> WHAT THIS TASK INVOLVES
Wherever a picture appears, skip it and retype the rest of the data exactly.

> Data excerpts
((
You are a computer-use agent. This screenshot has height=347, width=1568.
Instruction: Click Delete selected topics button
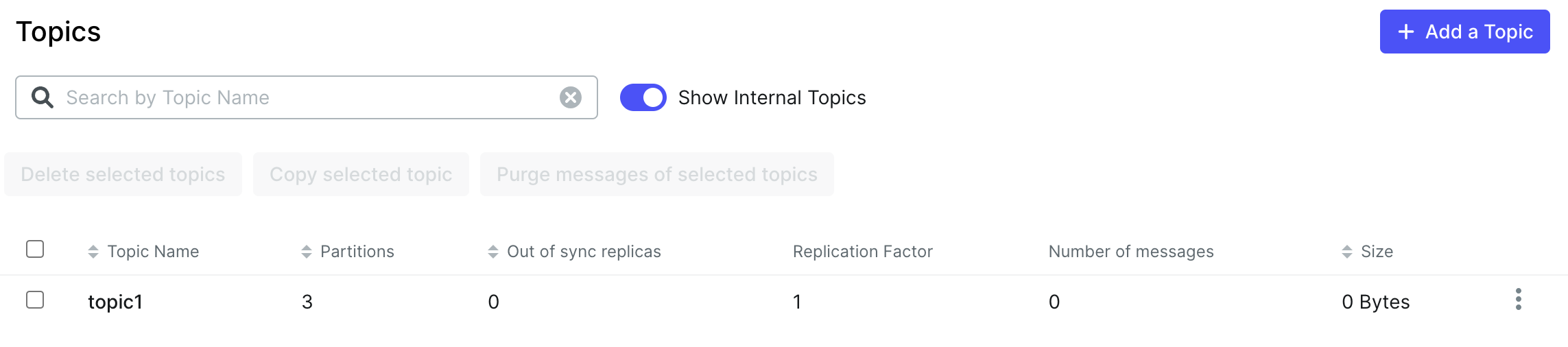pyautogui.click(x=123, y=174)
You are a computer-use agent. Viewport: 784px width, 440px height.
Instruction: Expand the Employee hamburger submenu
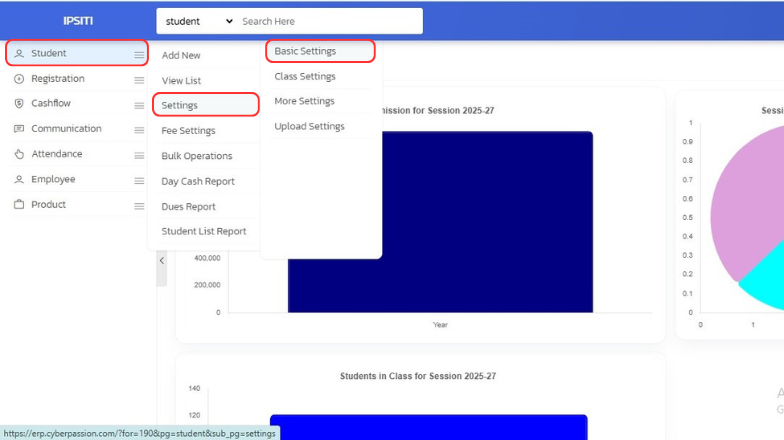(139, 181)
))
> PROBLEM SOLUTION
You are a computer-use agent. This screenshot has height=347, width=1568.
Instruction: Click Delete selected topics button
pyautogui.click(x=123, y=174)
You are a computer-use agent. Viewport: 784px width, 440px height.
Instruction: Expand the Employee hamburger submenu
(139, 181)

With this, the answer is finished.